Fluke sees client traffic to Web servers, requests to application servers, and subsequent queries to database servers. In addition to these n-tier applications, it also watches performance to and from streaming media and DNS servers.
These vendors are working to build more analytics and root-cause determination into their product modules. However, while it doesn't get any easier than installing a bunch of appliances in your network, the high cost of these devices--often more than half a million dollars--typically relegates them to environments where the volume of packet capture justifies the technology's cost.
BEYOND NETWORK CAPTURE
Network packet capture products' primary strength is in measuring transaction response times. But there are other ways to approach end-user monitoring.
Synthetic user monitoring: Some vendors, including Nimsoft and Precise Software, employ synthetic user traffic to simulate user data. While sometimes criticized because it's not "actual" user data, synthetic monitoring does have its place in preventive maintenance. For example, synthetic transaction tools are useful to ensure that your applications are working, even if no one is interacting with them at that moment. Think of synthetic transaction monitoring as more proactive, while real-time user monitoring with network packet capture or agents tends to be reactive. There is a role for both in organizations that need to ensure near 100% availability of Web-based apps.

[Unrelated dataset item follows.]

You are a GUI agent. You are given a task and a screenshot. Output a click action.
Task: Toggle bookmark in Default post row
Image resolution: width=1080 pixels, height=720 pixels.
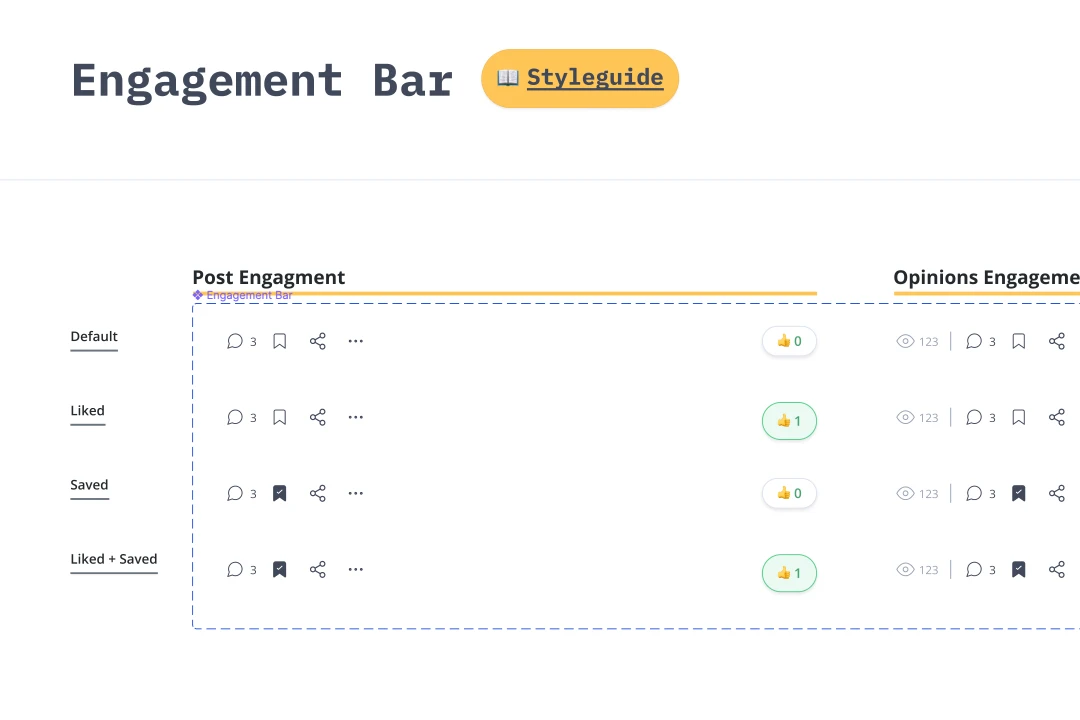pos(280,341)
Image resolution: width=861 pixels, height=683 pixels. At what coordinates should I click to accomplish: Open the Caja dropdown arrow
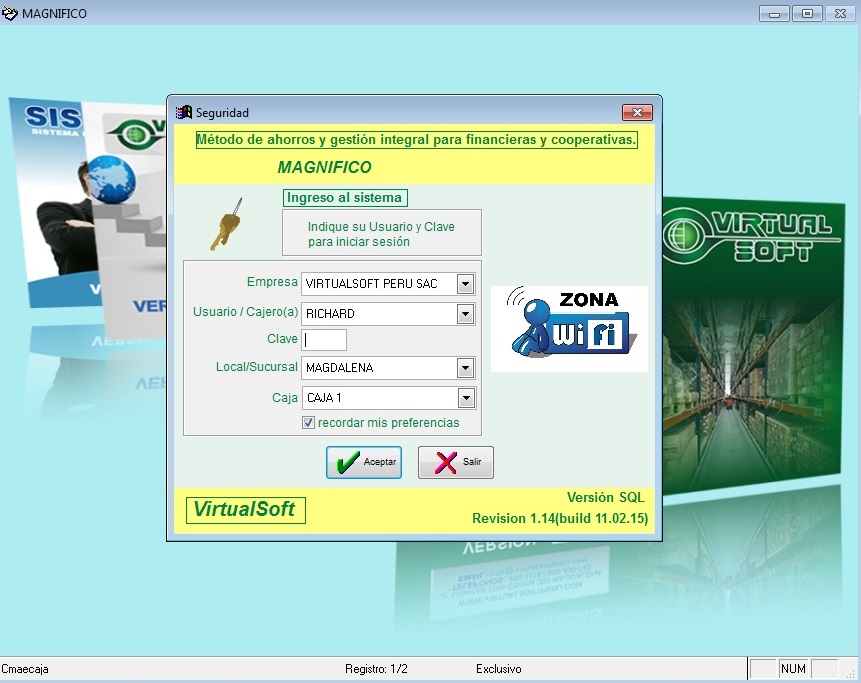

User agents: Knoa Software, PremiTech, Serden Technologies, and Symphoniq rely on agents. This method of data collection is independent of the network protocol and relies on desktop agents, which are generally better at reflecting the true end-user experience than network capture. It's also true that most IT shops will balk at installing additional desktop agents, but stop and think before you discount this option--these clients provide visibility into system errors and the cumbersome user interfaces that cause navigation problems.
Combination approach: Compuware, CA-Wily, and HP-Mercury are among the relatively few vendors that offer several data collection choices for end-user management, including agentless and synthetic end-user monitoring combined with deep network and server monitoring. This flexibility will help large enterprises that are concerned with scale and custom requirements and don't mind a little extra configuration and maintenance. These combined systems provide back-end transactional analysis, monitoring not only front-end user transactions, but also how those transactions are being delivered within the back-end application architecture, between the Web server and application server, and to the database server.
Since user monitoring is central to application-centric service-level agreements, in-depth end-to-end transaction visibility is required for business process and component-level application and infrastructure. Compuware's ClientVantage focuses on both Web-based (HTTP/HTTPS) and many non-Web applications, including Citrix and Oracle Forms. Like Compuware, CA-Wily can help by offering a broad mix of user management tools. Wily will correlate end-user SLAs and systemwide SLAs into overall health reports. This helps organizations understand the relationship between back-end system downtime and the end-user experience.
Wily's Customer Experience Manager, or CEM, can detect when an end user experiences a performance problem or transaction error. Alerts are generated based on specific errors or group thresholds for users or business transactions; once a transaction violates a threshold, CEM captures it and aggregates similar defective transactions into an incident.